Résumé de la décision
Mme A B, représentée par son avocat, a saisi le juge des référés pour demander le réexamen de sa situation administrative et l'octroi d'une autorisation provisoire de séjour lui permettant de travailler, en raison de l'inaction de la préfète du Rhône suite à une ordonnance antérieure. La préfète a répondu que le réexamen était en cours et qu'un rendez-vous avait été fixé pour le 2 avril 2024. Le juge a constaté que l'exécution de l'ordonnance précédente était en cours et a donc déclaré qu'il n'y avait plus lieu de statuer sur les demandes d'injonction. Toutefois, il a accordé à Mme B une somme de 600 euros au titre des frais de justice.
Arguments pertinents
1. Exécution de l'ordonnance antérieure : Le juge a noté que la préfète avait pris des mesures pour se conformer à l'ordonnance du 14 février 2024, en convoquant Mme B pour un rendez-vous afin de compléter son dossier et délivrer une autorisation provisoire de séjour. Cela a conduit à la conclusion qu'il n'y avait plus lieu de statuer sur les demandes d'injonction, car l'exécution était en cours.
> "L'exécution de l'ordonnance étant en cours et rien ne laissant supposer qu'elle ne sera pas menée à bonne fin, il n'y a plus lieu de statuer sur les conclusions à fin d'injonction sous astreinte de la requête."
2. Indemnisation des frais de justice : Le juge a décidé d'accorder une somme de 600 euros à Mme B, considérant que les circonstances de l'affaire justifiaient une telle indemnisation.
> "Il y a lieu, dans les circonstances de l'espèce, de mettre à la charge de l'État une somme de 600 euros à verser à Mme B au titre de l'article L. 761-1 du code de justice administrative."
Interprétations et citations légales
1. Article L. 521-1 du code de justice administrative : Cet article permet au juge des référés de suspendre l'exécution d'une décision administrative lorsque l'urgence le justifie et qu'il existe un doute sérieux quant à la légalité de la décision.

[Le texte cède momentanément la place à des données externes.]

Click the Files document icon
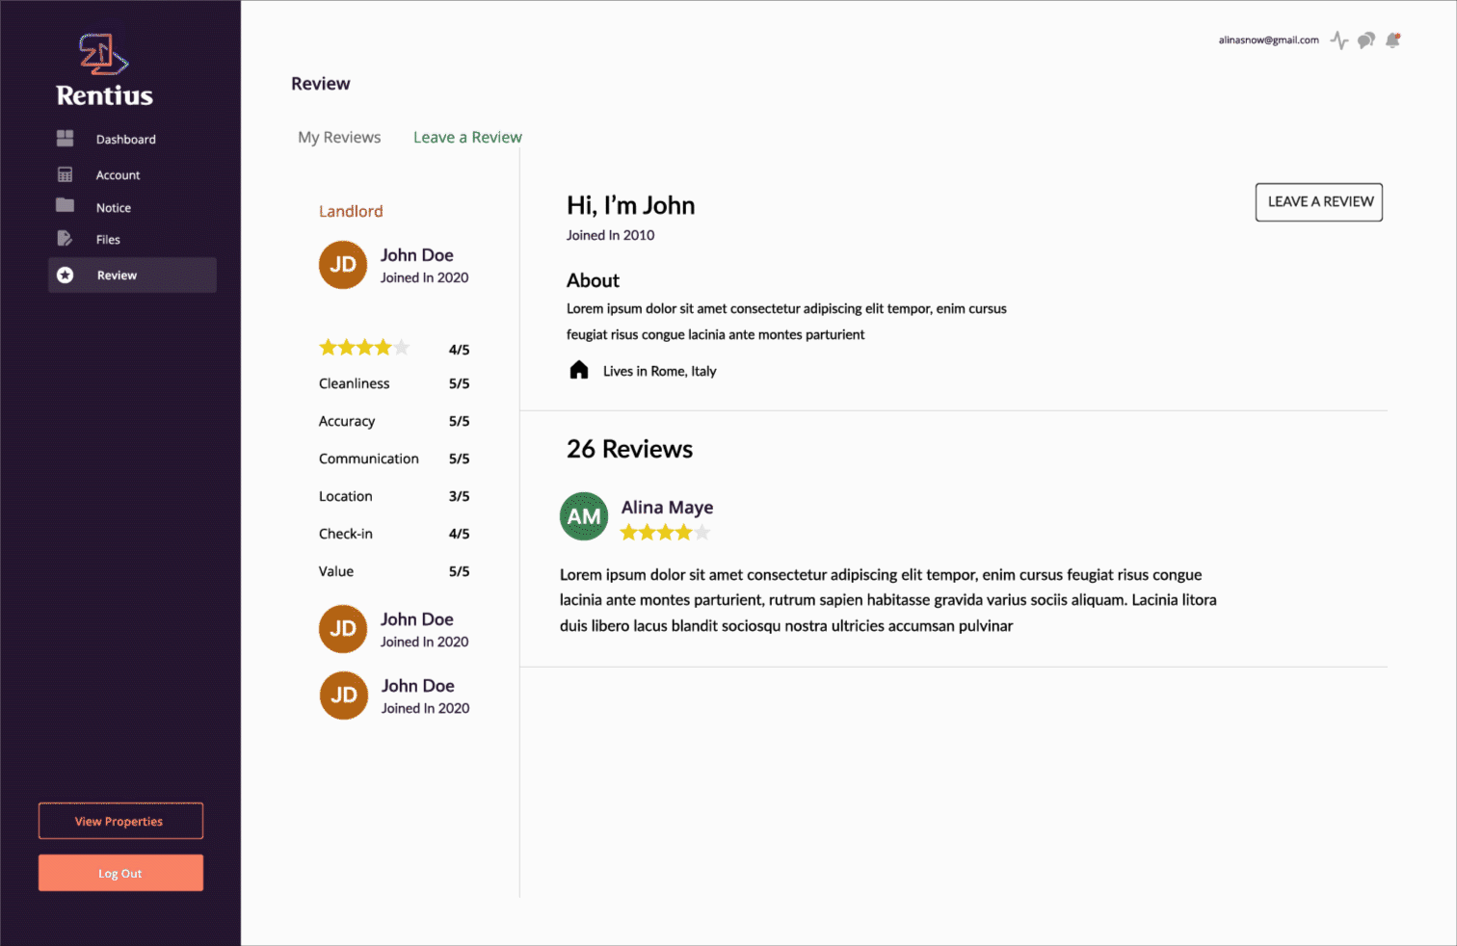Viewport: 1457px width, 946px height. coord(65,238)

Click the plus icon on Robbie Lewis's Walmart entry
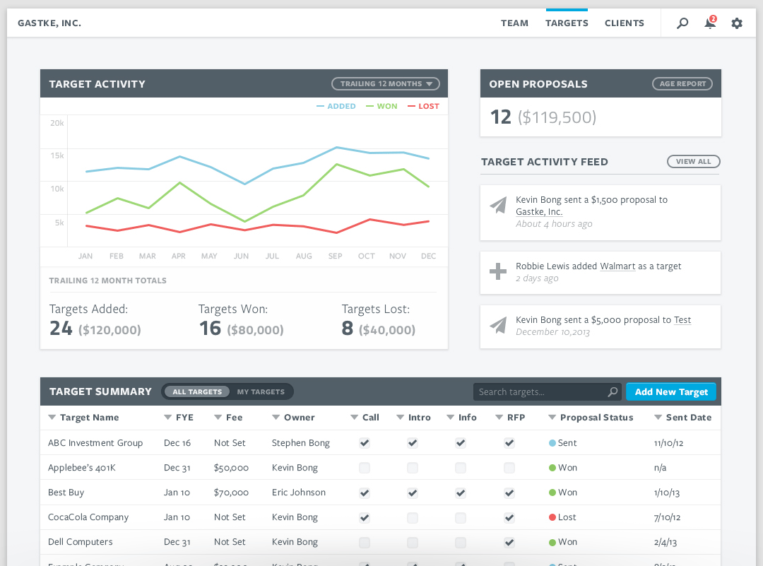498,271
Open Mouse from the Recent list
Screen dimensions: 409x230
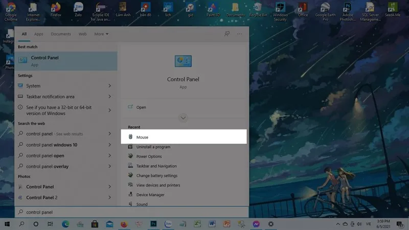142,137
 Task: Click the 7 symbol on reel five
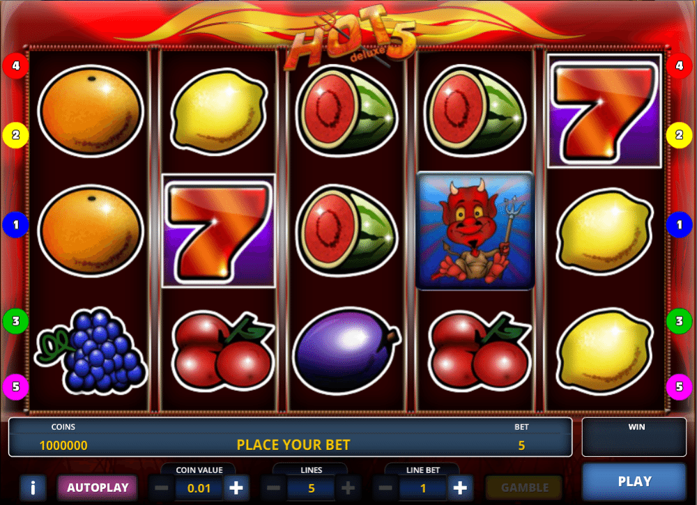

Dans cette affaire, le juge a constaté que l'urgence n'était plus présente, car des mesures étaient déjà prises pour réexaminer la situation de Mme B.
> "Quand une décision administrative, même de rejet, fait l'objet d'une requête en annulation ou en réformation, le juge des référés, saisi d'une demande en ce sens, peut ordonner la suspension de l'exécution de cette décision, ou de certains de ses effets, lorsque l'urgence le justifie..."
2. Article L. 521-4 du code de justice administrative : Cet article permet au juge des référés de modifier les mesures ordonnées antérieurement en fonction d'éléments nouveaux. Le juge a appliqué cet article pour conclure qu'il n'y avait plus lieu de statuer sur les demandes d'injonction, car la situation de Mme B était en cours de réexamen.
> "Saisi par toute personne intéressée, le juge des référés peut, à tout moment, au vu d'un élément nouveau, modifier les mesures qu'il avait ordonnées ou y mettre fin."
3. Article L. 761-1 du code de justice administrative : Cet article prévoit que l'État peut être condamné à verser une somme à titre de frais de justice. Le juge a utilisé cette disposition pour accorder une indemnisation à Mme B, reconnaissant ainsi les frais engagés dans le cadre de la procédure.
> "L'État versera à Mme B une somme de 600 euros en application des dispositions de l'article L. 761-1 du code de justice administrative."
En conclusion, la décision du juge des référés repose sur l'exécution en cours de l'ordonnance antérieure et sur la reconnaissance des frais de justice, tout en appliquant les dispositions pertinentes du code de justice administrative.